By 2007, some cell phone makers were at their wit’s end about the screens on their devices. The plastic screens broke too easily when the handsets were dropped, and keys and other objects left deep scratches. Sensing a business opportunity, a small team in the specialty materials division of Corning Inc. dug out of the company’s archives the formula for a superstrong but flexible glass — something called Chemcor, which Corning had unsuccessfully attempted to introduce in 1962 for automobile windshields — and sought to test it for mobile phones.
But just producing an experimental batch was slated to cost as much as US$300,000, enough for the division to miss its budget target for the year. Primarily for this reason, the team’s boss, Senior Vice President and General Manager James Steiner, was opposed to the idea. But he concedes he had another reason as well: “I didn’t really get the concept of using glass on cell phones,” Steiner recalls.
However, team leader Mark Matthews was persistent — and his hunches had been right before. In 2003, Matthews had led the charge at Corning to sell a specialized glass product to Texas Instruments (TI) for its digital light processing projectors, considered a highly chancy venture at the time because sales of high-tech items had slowed after the dot-com bust. But TI’s product proved to be a hit, and Matthews’s risk taking made his boss, Steiner, look savvy.
Trusting Matthews’s instincts once again, Steiner finally relented and gave the go-ahead for the cell phone glass test run at a company facility in Danville, Va. Matthews “took all the risk, knowing I wasn’t thrilled about it,” Steiner says.

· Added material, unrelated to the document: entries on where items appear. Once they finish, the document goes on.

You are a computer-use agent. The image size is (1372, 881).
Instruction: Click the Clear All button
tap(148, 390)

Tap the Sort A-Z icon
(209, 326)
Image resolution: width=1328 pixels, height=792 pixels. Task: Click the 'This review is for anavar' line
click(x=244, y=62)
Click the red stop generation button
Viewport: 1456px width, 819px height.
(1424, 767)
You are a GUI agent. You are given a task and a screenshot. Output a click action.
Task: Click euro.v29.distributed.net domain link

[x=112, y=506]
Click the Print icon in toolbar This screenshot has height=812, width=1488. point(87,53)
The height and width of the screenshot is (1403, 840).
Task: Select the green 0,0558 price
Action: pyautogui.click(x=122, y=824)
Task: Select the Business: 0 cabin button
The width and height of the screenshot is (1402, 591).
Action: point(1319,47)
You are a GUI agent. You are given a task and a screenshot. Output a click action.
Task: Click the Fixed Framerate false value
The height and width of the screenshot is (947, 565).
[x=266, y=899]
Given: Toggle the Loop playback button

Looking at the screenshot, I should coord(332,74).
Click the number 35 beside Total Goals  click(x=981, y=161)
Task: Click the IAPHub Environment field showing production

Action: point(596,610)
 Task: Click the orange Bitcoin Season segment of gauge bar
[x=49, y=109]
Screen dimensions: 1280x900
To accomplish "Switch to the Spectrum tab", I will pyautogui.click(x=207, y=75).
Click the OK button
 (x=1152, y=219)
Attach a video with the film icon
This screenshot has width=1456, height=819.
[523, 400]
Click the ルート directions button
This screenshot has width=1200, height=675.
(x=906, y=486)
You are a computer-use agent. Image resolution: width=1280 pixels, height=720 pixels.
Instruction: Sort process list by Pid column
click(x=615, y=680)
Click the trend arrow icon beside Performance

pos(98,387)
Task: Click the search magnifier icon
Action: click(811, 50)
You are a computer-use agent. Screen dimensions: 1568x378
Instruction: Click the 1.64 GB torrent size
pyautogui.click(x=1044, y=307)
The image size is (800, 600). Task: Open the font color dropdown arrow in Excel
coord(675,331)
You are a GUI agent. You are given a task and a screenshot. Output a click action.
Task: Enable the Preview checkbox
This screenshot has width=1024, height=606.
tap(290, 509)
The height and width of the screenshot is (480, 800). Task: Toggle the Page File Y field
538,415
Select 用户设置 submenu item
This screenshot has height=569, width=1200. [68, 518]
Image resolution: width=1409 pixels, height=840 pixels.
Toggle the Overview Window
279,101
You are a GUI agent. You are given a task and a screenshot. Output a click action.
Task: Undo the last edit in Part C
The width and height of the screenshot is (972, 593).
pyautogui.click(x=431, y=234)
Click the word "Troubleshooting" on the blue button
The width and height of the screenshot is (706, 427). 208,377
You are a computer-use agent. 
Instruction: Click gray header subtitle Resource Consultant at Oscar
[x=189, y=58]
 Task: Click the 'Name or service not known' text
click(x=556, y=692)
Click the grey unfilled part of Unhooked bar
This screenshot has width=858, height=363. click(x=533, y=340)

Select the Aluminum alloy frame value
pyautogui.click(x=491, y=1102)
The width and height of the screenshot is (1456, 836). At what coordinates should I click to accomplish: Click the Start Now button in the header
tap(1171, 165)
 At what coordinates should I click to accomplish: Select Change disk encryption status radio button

Today, after only a couple of years on the market, Corning’s cell phone glass — now known as Gorilla — is a huge success. Samsung, LG, and Motorola have placed it in three dozen handheld models, and Dell has chosen it for some of its laptops. Gorilla is selling at an annual rate of $100 million and is projected to become a $500 million business by 2015. That will make it a significant revenue stream for Corning, whose sales in 2009 totaled $5.4 billion.
In Record Time
Like other top companies, Corning has a rigorous system for managing ideas through a stage-gate process in which they are embryonic in Stage 1 and commercially marketed in Stage 5. But in Corning’s case, the system actually produces consistent results; few organizations could move a product from concept to commercial success in the short time that it took Gorilla to reach customers. “If I have 100 students in a class and I ask them, ‘How many of you have a stage-gate process in your company?’ about 95 raise their hands,” says Rebecca M. Henderson, a Harvard Business School professor who has studied innovation and knows Corning well. “But if I ask, ‘How many of you have a stage-gate process that really works?’ only about 15 raise their hands. For a company of its size and complexity, Corning is exceptional.”
What Corning appears to do better than most is insist that innovation be managed not by individual inventors or small teams in silos, begging for scraps of support from the parent corporation, but by multidisciplinary groups throughout the organization. Overseeing this process and making sure that Corning departments cooperate in product development efforts sanctioned by management are two bodies: the Corporate Technology Council, led by Executive Vice President and Chief Technology Officer Joseph Miller, and the Growth and Strategy Council, cochaired by Corning Chairman and CEO Wendell Weeks and President and Chief Operating Officer Peter Volanakis. The former unit concentrates on early-stage ideas, and the latter takes over when an idea is nearing commercialization.